[START OF GIVEN DATA]
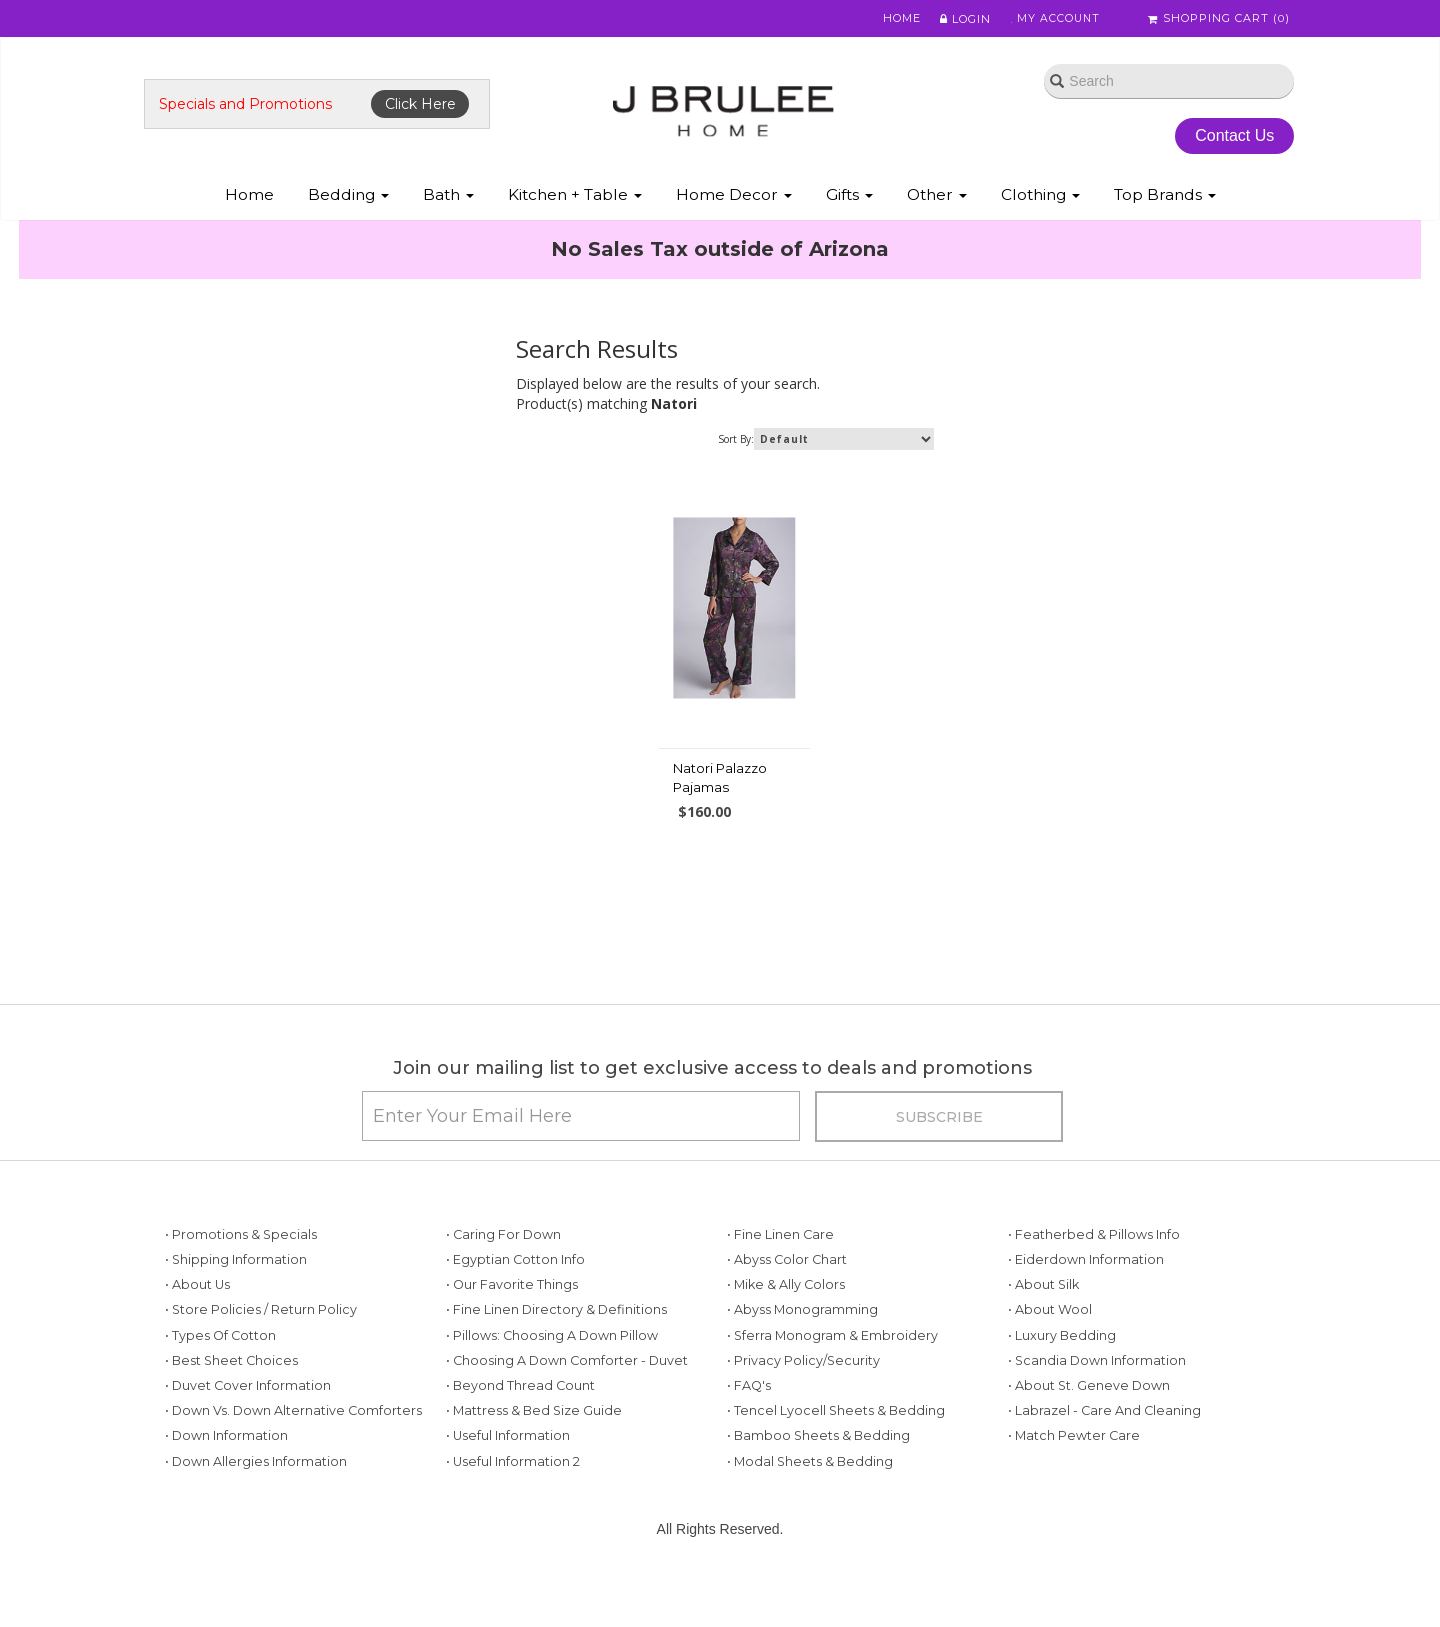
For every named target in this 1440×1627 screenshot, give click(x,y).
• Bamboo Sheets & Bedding (818, 1473)
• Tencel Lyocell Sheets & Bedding (836, 1448)
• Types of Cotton (220, 1373)
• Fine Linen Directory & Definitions (556, 1347)
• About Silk (1043, 1322)
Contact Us (1229, 138)
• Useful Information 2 (513, 1498)
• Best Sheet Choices (231, 1398)
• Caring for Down (503, 1272)
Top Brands (1165, 198)
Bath (448, 198)
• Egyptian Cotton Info (515, 1297)
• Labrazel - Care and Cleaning (1104, 1448)
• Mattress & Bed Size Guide (534, 1448)
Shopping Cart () (1219, 19)
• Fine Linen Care (780, 1272)
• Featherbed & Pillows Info (1094, 1272)
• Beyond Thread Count (520, 1423)
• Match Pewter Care (1074, 1473)
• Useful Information (508, 1473)
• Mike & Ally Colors (786, 1322)
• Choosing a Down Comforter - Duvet (567, 1398)
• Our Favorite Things (512, 1322)
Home (892, 19)
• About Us (197, 1322)
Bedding (348, 198)
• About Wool (1050, 1347)
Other (937, 198)
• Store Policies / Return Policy (261, 1347)
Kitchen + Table (575, 198)
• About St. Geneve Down (1089, 1423)
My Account (1049, 19)
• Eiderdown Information (1086, 1297)
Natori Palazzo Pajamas (720, 798)
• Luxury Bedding (1062, 1373)
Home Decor (734, 198)
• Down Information (226, 1473)
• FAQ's (749, 1423)
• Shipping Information (236, 1297)
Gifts (849, 198)
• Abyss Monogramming (802, 1347)
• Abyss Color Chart (787, 1297)
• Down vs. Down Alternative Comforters (293, 1448)
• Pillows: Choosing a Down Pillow (552, 1373)
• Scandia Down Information (1097, 1398)
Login (955, 19)
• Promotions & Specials (241, 1272)
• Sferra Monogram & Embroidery (832, 1373)
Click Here (426, 107)
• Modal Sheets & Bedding (810, 1498)
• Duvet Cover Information (248, 1423)
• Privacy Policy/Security (803, 1398)
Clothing (1040, 198)
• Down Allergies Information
[END OF GIVEN DATA]
_EXERCISE TASK_: Please reproduce every one of the entries above verbatim, omitting the pictures.

_ANSWER TO THIS PROBLEM_:
For every named target in this 1440×1627 screenshot, give click(x,y).
• Bamboo Sheets & Bedding (818, 1473)
• Tencel Lyocell Sheets & Bedding (836, 1448)
• Types of Cotton (220, 1373)
• Fine Linen Directory & Definitions (556, 1347)
• About Silk (1043, 1322)
Contact Us (1229, 138)
• Useful Information 2 (513, 1498)
• Best Sheet Choices (231, 1398)
• Caring for Down (503, 1272)
Top Brands (1165, 198)
Bath (448, 198)
• Egyptian Cotton Info (515, 1297)
• Labrazel - Care and Cleaning (1104, 1448)
• Mattress & Bed Size Guide (534, 1448)
Shopping Cart () (1219, 19)
• Fine Linen Care (780, 1272)
• Featherbed & Pillows Info (1094, 1272)
• Beyond Thread Count (520, 1423)
• Match Pewter Care (1074, 1473)
• Useful Information (508, 1473)
• Mike & Ally Colors (786, 1322)
• Choosing a Down Comforter - Duvet (567, 1398)
• Our Favorite Things (512, 1322)
Home (892, 19)
• About Us (197, 1322)
Bedding (348, 198)
• About Wool (1050, 1347)
Other (937, 198)
• Store Policies / Return Policy (261, 1347)
Kitchen + Table (575, 198)
• About St. Geneve Down (1089, 1423)
My Account (1049, 19)
• Eiderdown Information (1086, 1297)
Natori Palazzo Pajamas (720, 798)
• Luxury Bedding (1062, 1373)
Home Decor (734, 198)
• Down Information (226, 1473)
• FAQ's (749, 1423)
• Shipping Information (236, 1297)
Gifts (849, 198)
• Abyss Monogramming (802, 1347)
• Abyss Color Chart (787, 1297)
• Down vs. Down Alternative Comforters (293, 1448)
• Pillows: Choosing a Down Pillow (552, 1373)
• Scandia Down Information (1097, 1398)
Login (955, 19)
• Promotions & Specials (241, 1272)
• Sferra Monogram & Embroidery (832, 1373)
Click Here (426, 107)
• Modal Sheets & Bedding (810, 1498)
• Duvet Cover Information (248, 1423)
• Privacy Policy/Security (803, 1398)
Clothing (1040, 198)
• Down Allergies Information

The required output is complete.